## [ACTIVITY]
Among the entries that follow, find the lines containing the string "email" and copy them.

---

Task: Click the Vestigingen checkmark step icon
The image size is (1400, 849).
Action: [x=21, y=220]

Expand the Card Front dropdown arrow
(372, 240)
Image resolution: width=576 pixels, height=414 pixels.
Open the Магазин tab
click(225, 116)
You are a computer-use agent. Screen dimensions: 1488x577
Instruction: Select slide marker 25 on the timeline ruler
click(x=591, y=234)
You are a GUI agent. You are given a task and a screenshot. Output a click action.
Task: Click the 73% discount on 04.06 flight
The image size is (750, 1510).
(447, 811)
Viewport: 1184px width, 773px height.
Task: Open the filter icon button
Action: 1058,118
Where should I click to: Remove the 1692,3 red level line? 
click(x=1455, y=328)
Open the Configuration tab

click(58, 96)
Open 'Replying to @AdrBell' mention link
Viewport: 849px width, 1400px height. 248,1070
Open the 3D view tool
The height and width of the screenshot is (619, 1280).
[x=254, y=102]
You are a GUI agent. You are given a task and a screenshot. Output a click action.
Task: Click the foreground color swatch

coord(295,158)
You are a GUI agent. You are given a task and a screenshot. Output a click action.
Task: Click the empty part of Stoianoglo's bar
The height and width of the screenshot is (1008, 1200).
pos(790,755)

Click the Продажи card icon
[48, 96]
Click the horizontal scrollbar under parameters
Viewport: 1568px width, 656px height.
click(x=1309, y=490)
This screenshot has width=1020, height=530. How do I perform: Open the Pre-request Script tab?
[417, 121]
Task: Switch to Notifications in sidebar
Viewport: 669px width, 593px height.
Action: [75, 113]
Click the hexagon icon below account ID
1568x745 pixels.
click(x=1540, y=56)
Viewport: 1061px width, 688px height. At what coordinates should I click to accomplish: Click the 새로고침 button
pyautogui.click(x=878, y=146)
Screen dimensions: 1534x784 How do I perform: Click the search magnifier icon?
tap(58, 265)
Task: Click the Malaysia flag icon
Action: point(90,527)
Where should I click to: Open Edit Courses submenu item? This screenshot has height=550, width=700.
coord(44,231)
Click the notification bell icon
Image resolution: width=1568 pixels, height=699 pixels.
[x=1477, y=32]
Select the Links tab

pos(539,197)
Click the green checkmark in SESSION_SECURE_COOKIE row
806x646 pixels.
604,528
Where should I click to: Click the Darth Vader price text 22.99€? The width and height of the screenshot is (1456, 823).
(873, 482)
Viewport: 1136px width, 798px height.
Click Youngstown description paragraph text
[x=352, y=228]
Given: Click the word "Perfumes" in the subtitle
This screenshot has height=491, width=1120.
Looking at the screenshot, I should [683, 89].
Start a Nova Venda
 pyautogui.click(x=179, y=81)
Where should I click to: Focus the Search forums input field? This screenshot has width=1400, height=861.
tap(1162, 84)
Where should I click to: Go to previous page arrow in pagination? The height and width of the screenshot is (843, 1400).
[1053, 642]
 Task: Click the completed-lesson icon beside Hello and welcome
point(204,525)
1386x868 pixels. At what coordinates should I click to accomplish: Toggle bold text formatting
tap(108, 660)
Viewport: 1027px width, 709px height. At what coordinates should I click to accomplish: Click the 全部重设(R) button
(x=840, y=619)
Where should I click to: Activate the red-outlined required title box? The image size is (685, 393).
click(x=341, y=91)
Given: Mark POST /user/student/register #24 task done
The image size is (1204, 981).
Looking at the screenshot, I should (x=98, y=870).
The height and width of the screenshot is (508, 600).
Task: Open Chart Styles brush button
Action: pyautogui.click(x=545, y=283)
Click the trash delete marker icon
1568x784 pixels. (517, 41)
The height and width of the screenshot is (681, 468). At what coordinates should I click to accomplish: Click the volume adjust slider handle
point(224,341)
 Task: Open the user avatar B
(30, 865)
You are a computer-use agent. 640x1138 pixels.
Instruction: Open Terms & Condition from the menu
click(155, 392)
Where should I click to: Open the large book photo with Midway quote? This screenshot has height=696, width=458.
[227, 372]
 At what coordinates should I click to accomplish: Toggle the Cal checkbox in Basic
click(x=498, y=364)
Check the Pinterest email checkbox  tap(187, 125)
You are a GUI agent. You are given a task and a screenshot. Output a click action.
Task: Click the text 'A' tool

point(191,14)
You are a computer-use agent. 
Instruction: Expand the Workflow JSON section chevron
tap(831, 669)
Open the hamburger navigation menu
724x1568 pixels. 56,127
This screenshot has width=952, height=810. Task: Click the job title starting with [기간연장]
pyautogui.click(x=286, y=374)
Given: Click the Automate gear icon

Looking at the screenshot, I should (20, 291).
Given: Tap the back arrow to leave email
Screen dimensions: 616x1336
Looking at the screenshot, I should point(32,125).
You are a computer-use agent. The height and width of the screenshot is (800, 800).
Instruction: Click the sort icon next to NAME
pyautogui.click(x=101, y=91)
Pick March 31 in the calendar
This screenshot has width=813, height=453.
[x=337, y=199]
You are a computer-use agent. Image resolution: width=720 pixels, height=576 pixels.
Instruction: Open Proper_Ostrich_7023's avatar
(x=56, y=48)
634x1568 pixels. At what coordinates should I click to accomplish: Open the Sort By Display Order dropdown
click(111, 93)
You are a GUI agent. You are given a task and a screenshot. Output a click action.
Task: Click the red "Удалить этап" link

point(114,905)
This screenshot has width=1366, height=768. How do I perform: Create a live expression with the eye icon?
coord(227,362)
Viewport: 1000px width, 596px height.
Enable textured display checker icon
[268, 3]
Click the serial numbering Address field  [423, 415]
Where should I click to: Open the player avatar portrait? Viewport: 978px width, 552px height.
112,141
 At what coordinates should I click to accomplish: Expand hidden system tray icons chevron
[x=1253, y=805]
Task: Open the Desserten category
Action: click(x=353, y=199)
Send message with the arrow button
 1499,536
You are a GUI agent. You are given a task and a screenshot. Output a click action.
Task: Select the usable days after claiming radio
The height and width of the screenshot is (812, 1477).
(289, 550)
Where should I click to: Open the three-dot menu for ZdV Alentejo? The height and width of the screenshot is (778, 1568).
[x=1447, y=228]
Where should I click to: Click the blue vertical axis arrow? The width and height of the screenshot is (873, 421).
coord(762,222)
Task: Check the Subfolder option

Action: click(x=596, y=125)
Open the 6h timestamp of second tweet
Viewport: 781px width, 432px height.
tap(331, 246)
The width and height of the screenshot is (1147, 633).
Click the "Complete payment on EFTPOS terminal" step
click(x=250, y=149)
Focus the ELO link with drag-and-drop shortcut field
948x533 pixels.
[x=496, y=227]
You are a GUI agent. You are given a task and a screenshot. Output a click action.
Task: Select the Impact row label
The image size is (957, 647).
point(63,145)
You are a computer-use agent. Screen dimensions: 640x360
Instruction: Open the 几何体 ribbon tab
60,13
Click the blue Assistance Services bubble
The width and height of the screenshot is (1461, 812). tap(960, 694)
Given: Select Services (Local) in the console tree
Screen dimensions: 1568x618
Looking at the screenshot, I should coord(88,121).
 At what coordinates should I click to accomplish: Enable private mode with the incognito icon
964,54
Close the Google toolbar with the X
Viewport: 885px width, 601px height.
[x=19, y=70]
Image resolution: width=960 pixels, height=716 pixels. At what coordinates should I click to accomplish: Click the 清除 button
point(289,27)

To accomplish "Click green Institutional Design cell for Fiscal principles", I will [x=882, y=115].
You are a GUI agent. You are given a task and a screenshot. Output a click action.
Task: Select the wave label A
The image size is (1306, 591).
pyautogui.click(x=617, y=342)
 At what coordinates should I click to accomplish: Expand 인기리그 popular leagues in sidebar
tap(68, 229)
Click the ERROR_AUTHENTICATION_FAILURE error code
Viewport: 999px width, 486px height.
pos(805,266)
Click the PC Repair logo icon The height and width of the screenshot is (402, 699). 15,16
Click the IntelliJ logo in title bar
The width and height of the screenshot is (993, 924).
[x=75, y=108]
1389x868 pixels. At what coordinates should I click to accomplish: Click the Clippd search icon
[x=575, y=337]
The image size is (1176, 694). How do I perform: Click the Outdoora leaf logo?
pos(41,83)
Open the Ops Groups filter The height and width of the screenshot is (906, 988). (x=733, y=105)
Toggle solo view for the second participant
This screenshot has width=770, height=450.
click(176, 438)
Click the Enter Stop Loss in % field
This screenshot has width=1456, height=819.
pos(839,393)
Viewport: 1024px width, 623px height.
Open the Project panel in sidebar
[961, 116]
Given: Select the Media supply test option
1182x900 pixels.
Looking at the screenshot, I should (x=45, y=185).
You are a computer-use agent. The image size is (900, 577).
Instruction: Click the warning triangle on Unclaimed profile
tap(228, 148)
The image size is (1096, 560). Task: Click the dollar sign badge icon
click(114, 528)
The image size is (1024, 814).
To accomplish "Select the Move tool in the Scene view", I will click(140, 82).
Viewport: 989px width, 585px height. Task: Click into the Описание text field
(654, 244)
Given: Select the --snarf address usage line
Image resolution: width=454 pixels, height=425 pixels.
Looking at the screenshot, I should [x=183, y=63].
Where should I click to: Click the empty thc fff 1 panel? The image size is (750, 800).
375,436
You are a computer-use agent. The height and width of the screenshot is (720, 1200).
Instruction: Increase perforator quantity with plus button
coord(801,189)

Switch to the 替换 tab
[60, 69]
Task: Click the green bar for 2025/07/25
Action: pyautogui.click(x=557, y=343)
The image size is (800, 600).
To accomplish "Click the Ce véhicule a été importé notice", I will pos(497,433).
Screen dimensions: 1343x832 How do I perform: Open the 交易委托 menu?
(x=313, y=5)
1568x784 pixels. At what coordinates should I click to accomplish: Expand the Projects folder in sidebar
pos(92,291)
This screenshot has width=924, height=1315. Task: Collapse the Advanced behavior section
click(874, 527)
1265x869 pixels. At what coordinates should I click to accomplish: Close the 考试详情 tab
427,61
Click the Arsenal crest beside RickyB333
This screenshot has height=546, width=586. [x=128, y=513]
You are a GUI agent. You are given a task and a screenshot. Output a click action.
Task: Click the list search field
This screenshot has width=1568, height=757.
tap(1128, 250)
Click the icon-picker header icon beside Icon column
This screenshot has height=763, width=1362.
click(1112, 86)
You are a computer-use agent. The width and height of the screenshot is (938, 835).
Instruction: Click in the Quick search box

---

## [REPLY TO THE TASK]
Check the Pinterest email checkbox  tap(187, 125)
Given: Tap the back arrow to leave email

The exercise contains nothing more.